Der Herbst kommt und ich schaue meine Fotos durch. Sie haben nicht den Flair von Paris und die Dynamik der Farben von New York aber sie sind authentisch, auch wenn sie aus Remscheid, Solingen und Wuppertal stammen.
Dort ist auch der Nabel der Welt. Und manchmal finden sich dabei Fotos, die nur auf eine Art wirken können.
In diesem Fall monochrom.

Warum?
Weil die Frau zentraler Bestandteil des Bildes ist und sie komplett schwarz gekleidet ist. Und alle Figuren drumherum, die über ihr zu sehen sind, sind auch schwarz. Aber nur die Frau ist echt. Und es gab diesen Moment wohl wirklich nur ein einziges Mal. Da läuft eine Frau direkt unter den Figuren vorbei, die genau so aussieht wie die Figuren.
Der entscheidende Moment war hier mehrfach. Sie mußte sich vom Hintergrund abheben, also ging es nur in dem Moment wo sie an der Säule vorbeigeht. Sie mußte so aussehen wie die Figuren und auch so gekleidet sein. Und das Ganze mußte als Komposition mehr als die Summe seiner Teile sein.
Und in Farbe wäre dies alles nichts, weder visuell noch strukturell.
Wer sich ernsthaft mit Fotografie beschäftigt und Momente in der Streetfotografie wirklich erfassen will, der muß so sehen lernen, daß er dies alles erfaßt. Es handelte sich um zehn Sekunden. Ich stand auf der anderen Seite der Einkaufstraße und sah die Figuren. Plötzlich kam die Frau von links und ich dachte mir, sie sieht aus wie eine der Figuren. Wenn sie nun noch hier entlangläuft dann… Ja und dann mußte die Kamera ganz schnell raus und ganz schnell startklar sein.
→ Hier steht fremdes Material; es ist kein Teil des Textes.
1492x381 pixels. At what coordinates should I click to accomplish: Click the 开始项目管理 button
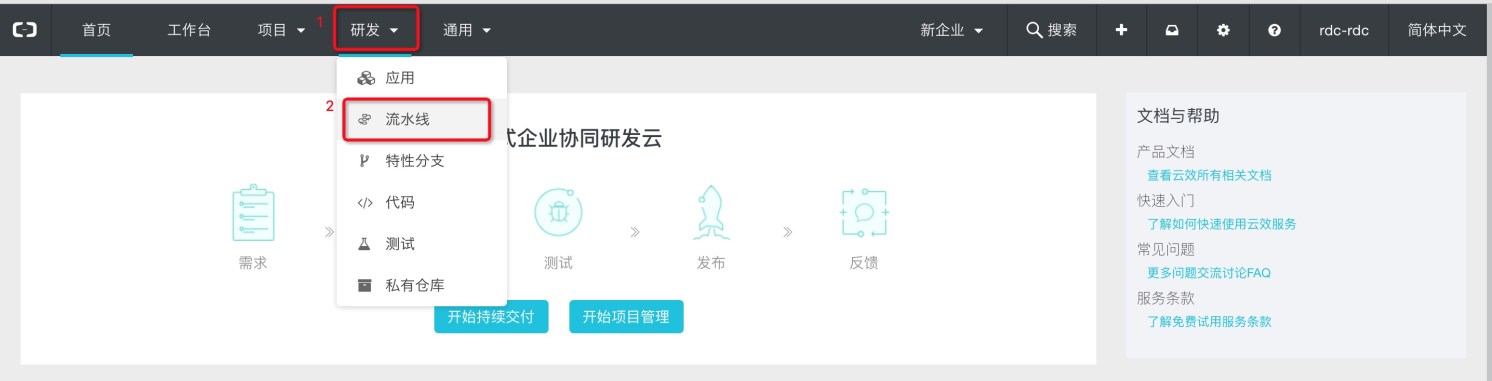(x=626, y=316)
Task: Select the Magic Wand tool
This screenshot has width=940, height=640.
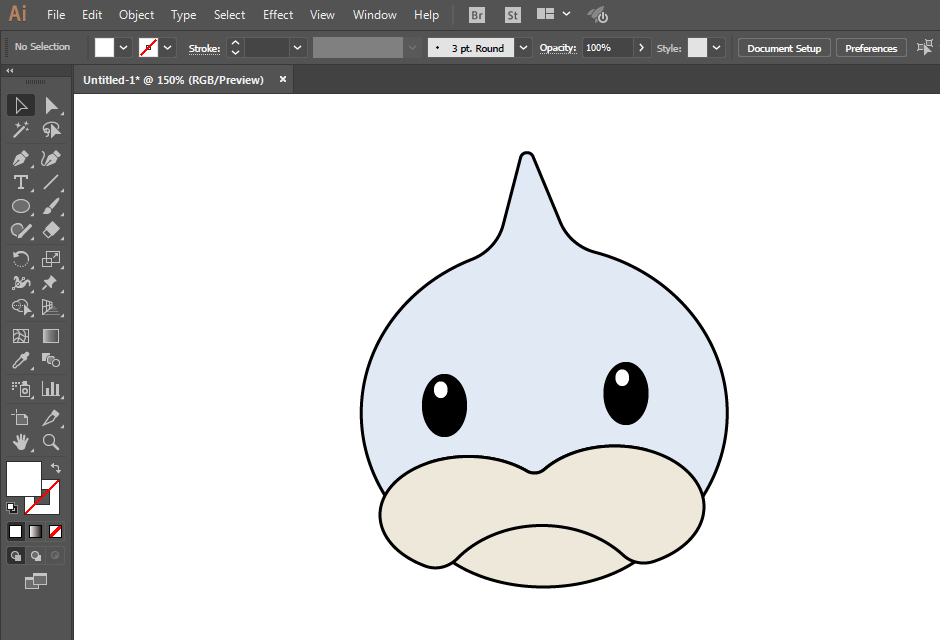Action: tap(20, 130)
So entstand dieses Foto, das total echt und total authentisch ist.
Und das nur schwarzweiss wirkt. Monochrom hat sich als Adjektiv auch für schwarzweiss eingebürgert aber bedeutet eigentlich einfarbig. Umgangssprachlich weiß man, was damit gemeint ist.
Übrigens ist dieses Foto auch im Sinne der aktuellen Diskussion über Streetfotografie ein gutes Beispiel für gestaltetes und legales Fotografieren unter Beachtung aller Persönlichkeitsrechte. Denn hier ist eine Gesamtkomposition entstanden, die wesentlich mehr ist als nur das Fotografieren eines anonymen Gesichtes.
Zudem hat es als Thema die Anpassung, das Vermischen von Wirklichkeit mit Werbung und nicht zu vergessen die Anonymität, die eben überall ist und nicht nur in Megacities.
Den Weg zu diesem Foto habe ich der jahrelangen Auseinandersetzung mit Cartier-Bresson zu verdanken. So erhielt ich die Sicherheit, dies alles so zu sehen und auch die Entscheidung zu treffen mit diesem Blick so zu fotografieren.